- _解答する設問_:
**a.** 井上選手についての原文抜粋のうち、「チームは3選手が新型コロナウ」から「ングでも全身をいじめている。」までを一字一句違えずに書き写せ。
**b.** 原文抜粋の「◆プロ入り後の井上」で始まる段落から、井上が試合で対戦した相手チームをすべて挙げよ。

- _原文抜粋_:

——

狙いも明確。グラウンドで優秀な成果を発表するべく、コツコツ研究を進めている。

チームは3選手が新型コロナウイルスに感染したこともあり、3月27日から4月14日まで活動を停止した。井上はその間、動画研究を加速させていた。

3度の3冠王を誇る落合氏の打撃論や、楽天浅村の体幹について勉強。「飛ばそうと思うとスイングが大きくなる。バットを(トップから)落とすことだけを考えています」。冷静に自身の打撃フォームを分析し続ける中で、また新たな研究テーマが見つかった。

「バッティングで下半身が使えていない」-。

下半身の重心移動を意識づけようと、すぐさま内野ノックの量を増加。それだけで満足せず、今度は日本屈指のスラッガーたちの足腰にも注目したというわけだ。

もちろん、鍛える部位は下半身だけにとどまらない。履正社高校時代から取り入れているという、生き物の動きをまねするクリーチャー・トレーニングでも全身をいじめている。

向上心の塊。目先の楽しみも「研究」だという。

「(ソフトバンク)内川さんの『バッティングバイブル』という本を購入したので、手元に届けばそれを早く読みたいです」

コロナ禍で自主練習が続く毎日。未来の大砲は1分1秒を大切に使っている。【佐井陽介】

◆プロ入り後の井上 2軍安芸キャンプでのプロ初実戦、2月15日の練習試合・四国銀行戦の初打席で本塁打デビュー。同23日の練習試合・西武戦でもアーチを描き、破壊力を見せつけた。3月6日の教育リーグ中日戦では、高卒ルーキーながら初の4番を務めた。甲子園での1軍オープン戦にも2試合参戦。7日の日本ハム戦は無安打も、8日の巨人戦では17年ドラフト1位の鍬原から左中間を破る弾丸二塁打を放ち、1軍初安打初打点。その後2軍戦で2本塁打を放ち、プロ実戦は通算4本塁打。10日の教育リーグ・ソフトバンク戦から4番に定着した。

○…履正社時代の昨夏、全国制覇した井上は苦悩する後輩、高校球児たちを気遣った。今年は新型コロナウイルスの感染拡大の影響で夏の甲子園の開催自体が不透明な状況。「今は思ったように練習できていないと思いますが、今できることをしっかりとやっていれば、必ず後で自分に返ってくると思います。やる日はとことん満足するまでやって、自分を高めてほしいです」と力を込めた。

——

- _項目の抜粋_:
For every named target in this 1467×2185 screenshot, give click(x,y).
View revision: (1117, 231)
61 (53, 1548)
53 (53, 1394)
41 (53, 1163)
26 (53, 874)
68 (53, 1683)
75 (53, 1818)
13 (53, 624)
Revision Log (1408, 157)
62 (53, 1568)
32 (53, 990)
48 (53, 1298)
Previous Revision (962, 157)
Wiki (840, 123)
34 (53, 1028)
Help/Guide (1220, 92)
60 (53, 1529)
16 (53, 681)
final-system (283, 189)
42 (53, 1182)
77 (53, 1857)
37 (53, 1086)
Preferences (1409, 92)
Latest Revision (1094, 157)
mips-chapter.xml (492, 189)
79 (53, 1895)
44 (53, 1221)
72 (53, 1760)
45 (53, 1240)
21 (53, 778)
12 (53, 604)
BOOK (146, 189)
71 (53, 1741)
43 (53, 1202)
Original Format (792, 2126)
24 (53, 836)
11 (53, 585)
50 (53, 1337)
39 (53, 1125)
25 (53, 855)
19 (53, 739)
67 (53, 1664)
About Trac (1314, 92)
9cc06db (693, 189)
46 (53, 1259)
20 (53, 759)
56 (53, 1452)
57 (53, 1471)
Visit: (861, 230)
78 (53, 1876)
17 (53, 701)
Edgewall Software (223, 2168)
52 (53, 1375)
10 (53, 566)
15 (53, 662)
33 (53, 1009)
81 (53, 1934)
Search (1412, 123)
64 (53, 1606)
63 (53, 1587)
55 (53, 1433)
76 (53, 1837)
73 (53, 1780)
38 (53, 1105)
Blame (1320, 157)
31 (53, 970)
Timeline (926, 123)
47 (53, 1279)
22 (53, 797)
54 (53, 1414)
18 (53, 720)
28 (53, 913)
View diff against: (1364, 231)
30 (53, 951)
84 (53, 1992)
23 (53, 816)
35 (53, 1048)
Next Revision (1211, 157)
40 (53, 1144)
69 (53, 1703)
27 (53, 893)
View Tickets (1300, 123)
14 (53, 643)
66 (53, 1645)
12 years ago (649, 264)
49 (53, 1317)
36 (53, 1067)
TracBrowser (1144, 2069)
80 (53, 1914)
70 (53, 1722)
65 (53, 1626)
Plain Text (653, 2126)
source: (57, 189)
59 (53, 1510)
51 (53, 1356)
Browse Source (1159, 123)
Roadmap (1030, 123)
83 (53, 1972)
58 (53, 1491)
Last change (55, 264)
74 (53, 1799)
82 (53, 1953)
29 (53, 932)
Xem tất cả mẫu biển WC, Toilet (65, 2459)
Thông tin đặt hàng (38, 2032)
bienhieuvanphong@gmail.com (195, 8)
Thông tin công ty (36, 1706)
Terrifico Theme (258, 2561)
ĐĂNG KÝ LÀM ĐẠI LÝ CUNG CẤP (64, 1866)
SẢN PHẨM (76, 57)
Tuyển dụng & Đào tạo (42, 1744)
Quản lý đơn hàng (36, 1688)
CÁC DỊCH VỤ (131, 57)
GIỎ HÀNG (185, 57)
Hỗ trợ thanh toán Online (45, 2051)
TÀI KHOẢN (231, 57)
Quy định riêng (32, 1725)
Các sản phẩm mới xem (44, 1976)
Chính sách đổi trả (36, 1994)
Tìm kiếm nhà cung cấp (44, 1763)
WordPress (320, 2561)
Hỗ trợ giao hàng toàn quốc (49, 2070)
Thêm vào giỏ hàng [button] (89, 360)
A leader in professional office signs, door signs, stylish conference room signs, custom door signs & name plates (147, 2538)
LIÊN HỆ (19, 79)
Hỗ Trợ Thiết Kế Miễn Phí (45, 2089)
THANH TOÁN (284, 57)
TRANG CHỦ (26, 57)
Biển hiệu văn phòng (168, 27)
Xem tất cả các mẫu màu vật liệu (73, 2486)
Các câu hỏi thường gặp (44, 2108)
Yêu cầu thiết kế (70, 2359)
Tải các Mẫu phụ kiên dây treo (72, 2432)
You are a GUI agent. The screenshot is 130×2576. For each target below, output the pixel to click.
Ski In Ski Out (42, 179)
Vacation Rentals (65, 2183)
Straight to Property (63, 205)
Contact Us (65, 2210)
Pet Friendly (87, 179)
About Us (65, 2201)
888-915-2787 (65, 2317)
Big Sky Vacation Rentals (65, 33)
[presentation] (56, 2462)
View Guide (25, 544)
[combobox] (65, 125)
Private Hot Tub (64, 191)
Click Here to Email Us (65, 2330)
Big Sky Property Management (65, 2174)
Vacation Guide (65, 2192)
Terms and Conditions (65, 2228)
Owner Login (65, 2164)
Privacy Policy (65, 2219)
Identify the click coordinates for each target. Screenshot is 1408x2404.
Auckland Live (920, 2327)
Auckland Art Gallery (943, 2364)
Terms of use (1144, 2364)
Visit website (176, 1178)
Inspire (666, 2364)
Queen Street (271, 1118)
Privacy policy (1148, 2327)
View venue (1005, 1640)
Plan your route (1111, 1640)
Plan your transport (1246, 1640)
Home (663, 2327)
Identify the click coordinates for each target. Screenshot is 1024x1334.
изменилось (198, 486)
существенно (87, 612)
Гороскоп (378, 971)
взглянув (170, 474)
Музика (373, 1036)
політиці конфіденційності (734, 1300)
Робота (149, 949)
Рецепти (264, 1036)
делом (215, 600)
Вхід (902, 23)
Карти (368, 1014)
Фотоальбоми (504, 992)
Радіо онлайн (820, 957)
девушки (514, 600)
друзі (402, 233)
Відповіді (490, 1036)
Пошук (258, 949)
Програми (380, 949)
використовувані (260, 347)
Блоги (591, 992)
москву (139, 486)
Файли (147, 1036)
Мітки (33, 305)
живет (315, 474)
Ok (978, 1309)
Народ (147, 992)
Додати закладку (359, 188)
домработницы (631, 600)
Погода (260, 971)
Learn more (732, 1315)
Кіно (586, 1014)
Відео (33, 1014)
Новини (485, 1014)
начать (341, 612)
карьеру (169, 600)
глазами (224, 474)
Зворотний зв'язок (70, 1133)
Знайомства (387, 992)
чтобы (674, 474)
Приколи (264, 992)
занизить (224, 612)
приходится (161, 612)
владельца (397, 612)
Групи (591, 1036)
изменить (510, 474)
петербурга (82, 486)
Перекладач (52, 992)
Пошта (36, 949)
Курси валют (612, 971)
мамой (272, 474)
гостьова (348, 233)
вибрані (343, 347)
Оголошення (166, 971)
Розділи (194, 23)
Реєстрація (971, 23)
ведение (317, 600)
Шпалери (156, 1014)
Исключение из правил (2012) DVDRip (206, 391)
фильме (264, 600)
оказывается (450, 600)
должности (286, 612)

——

- _設問の解答_:
**a.**
チームは3選手が新型コロナウイルスに感染したこともあり、3月27日から4月14日まで活動を停止した。井上はその間、動画研究を加速させていた。

3度の3冠王を誇る落合氏の打撃論や、楽天浅村の体幹について勉強。「飛ばそうと思うとスイングが大きくなる。バットを(トップから)落とすことだけを考えています」。冷静に自身の打撃フォームを分析し続ける中で、また新たな研究テーマが見つかった。

「バッティングで下半身が使えていない」-。

下半身の重心移動を意識づけようと、すぐさま内野ノックの量を増加。それだけで満足せず、今度は日本屈指のスラッガーたちの足腰にも注目したというわけだ。

もちろん、鍛える部位は下半身だけにとどまらない。履正社高校時代から取り入れているという、生き物の動きをまねするクリーチャー・トレーニングでも全身をいじめている。

**b.** 四国銀行、西武、中日、日本ハム、巨人、ソフトバンク